Par le spiritisme, l'humanité doit entrer dans une phase nouvelle, celle
du progrès moral qui en est la conséquence inévitable. Cessez donc de
vous étonner de la rapidité avec laquelle se propagent les idées spirites ;
la cause en est dans la satisfaction qu'elles procurent à tous ceux qui les
approfondissent, et qui y voient autre chose qu'un futile passe-temps ; or,
comme on veut son bonheur avant tout, il n'est pas étonnant qu'on
s'attache à une idée qui rend heureux.
Le développement de ces idées présente trois périodes distinctes : la
première est celle de la curiosité provoquée par l'étrangeté des
phénomènes qui se sont produits ; la seconde celle du raisonnement et de
la philosophie ; la troisième celle de l'application et des conséquences.

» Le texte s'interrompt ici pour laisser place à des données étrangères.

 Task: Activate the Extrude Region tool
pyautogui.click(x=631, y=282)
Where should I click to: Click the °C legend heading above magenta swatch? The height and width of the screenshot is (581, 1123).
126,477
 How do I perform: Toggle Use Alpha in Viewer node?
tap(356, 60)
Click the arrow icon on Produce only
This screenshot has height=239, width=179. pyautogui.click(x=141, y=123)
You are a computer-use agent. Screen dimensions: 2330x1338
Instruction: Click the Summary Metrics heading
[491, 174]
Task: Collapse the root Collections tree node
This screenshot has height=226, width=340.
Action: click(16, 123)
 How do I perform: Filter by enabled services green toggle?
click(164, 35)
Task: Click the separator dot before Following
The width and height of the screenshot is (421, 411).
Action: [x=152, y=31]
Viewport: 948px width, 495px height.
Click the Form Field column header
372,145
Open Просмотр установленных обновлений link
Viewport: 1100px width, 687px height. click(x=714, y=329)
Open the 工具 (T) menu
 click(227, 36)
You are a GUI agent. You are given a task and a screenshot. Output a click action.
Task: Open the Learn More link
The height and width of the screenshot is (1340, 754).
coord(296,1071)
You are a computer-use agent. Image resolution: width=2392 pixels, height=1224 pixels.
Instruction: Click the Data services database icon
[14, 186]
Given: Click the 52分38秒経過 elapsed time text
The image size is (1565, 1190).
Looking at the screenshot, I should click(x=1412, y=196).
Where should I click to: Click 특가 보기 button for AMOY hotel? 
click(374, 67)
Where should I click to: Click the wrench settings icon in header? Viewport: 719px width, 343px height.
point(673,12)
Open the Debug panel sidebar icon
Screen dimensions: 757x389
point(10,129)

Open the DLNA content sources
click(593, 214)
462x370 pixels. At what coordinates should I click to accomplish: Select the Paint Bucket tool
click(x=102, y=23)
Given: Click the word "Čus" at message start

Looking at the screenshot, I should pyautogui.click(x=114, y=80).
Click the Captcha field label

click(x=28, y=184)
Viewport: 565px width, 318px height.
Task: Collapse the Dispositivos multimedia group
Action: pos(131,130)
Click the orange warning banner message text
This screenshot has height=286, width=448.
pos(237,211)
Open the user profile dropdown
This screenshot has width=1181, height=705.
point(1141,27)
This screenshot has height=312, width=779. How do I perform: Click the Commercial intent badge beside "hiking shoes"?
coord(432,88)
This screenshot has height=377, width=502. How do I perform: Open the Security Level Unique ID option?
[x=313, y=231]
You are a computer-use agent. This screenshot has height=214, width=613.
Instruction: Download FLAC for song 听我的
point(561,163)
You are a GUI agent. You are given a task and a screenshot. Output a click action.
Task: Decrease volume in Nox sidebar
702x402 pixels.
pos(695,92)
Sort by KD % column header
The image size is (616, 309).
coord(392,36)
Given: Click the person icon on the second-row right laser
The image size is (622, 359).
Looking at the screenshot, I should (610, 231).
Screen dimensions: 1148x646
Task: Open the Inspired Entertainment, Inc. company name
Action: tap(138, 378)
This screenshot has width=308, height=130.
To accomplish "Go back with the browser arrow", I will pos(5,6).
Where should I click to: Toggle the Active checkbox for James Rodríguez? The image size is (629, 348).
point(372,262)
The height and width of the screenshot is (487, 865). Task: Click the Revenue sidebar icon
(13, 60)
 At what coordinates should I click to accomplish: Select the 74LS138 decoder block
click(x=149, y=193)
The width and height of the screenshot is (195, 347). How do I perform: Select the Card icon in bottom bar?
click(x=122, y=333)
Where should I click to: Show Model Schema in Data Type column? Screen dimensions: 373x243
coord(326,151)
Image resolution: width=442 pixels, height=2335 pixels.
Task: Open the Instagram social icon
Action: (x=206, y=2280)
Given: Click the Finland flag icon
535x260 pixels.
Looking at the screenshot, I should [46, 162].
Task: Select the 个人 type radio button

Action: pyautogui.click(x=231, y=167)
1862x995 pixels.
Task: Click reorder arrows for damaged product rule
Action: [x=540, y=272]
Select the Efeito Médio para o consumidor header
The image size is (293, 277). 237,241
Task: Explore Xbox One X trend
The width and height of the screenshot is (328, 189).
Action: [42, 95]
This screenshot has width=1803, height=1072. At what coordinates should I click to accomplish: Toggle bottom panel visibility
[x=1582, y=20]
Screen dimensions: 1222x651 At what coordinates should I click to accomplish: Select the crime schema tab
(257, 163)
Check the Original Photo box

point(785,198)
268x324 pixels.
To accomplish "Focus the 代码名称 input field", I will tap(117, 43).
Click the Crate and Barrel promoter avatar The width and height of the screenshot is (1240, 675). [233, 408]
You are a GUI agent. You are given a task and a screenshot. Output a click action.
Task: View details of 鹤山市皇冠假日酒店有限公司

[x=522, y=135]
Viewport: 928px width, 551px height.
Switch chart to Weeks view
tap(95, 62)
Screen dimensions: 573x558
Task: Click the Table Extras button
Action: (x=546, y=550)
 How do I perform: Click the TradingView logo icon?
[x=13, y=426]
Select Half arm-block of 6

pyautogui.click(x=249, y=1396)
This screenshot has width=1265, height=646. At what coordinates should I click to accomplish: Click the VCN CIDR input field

La période de la curiosité est passée ; la curiosité n'a qu'un temps : une
fois satisfaite, on en quitte l'objet pour passer à un autre ; il n'en est pas
de même de ce qui s'adresse à la pensée sérieuse et au jugement. La
seconde période a commencé, la troisième suivra inévitablement. Le
spiritisme a surtout progressé depuis qu'il est mieux compris dans son
essence intime, depuis qu'on en voit la portée, parce qu'il touche à la corde la plus sensible de l'homme : celle de son bonheur, même en ce
monde ; là est la cause de sa propagation, le secret de la force qui le fera
triompher. Il rend heureux ceux qui le comprennent, en attendant que
son influence s'étende sur les masses. Celui même qui n'a été témoin
d'aucun phénomène matériel de manifestations se dit : en dehors de ces
phénomènes, il y a la philosophie ; cette philosophie m'explique ce que
NULLE autre ne m'avait expliqué ; j'y trouve, par le seul raisonnement,
une démonstration
rationnelle des problèmes qui intéressent au plus haut
point mon avenir ; elle me procure le calme, la sécurité, la confiance ;
elle me délivre du tourment de l'incertitude ; à côté de cela la question
des faits matériels est une question secondaire. Vous tous qui l'attaquez,
voulez-vous un moyen de le combattre avec succès? Le voici.
Remplacez-le par quelque chose de mieux ; trouvez une solution PLUS
PHILOSOPHIQUE à toutes les questions qu'il résout; donnez à
l'homme une AUTRE CERTITUDE qui le rende plus heureux, et
comprenez bien la portée de ce mot
certitude, car l'homme n'accepte
comme
certain que ce qui lui paraît
logique ; ne vous contentez pas de
dire cela n'est pas, c'est trop facile ; prouvez, non par une négation, mais
par des faits, que cela n'est pas, n'a jamais été et ne PEUT pas être ; si
cela n'est pas, dites surtout ce qu'il y aurait à la place ; prouvez enfin que
les conséquences du spiritisme ne sont pas de rendre les hommes
meilleurs, et partant plus heureux, par la pratique de la plus pure morale
évangélique, morale qu'on loue beaucoup, mais qu'on pratique si peu.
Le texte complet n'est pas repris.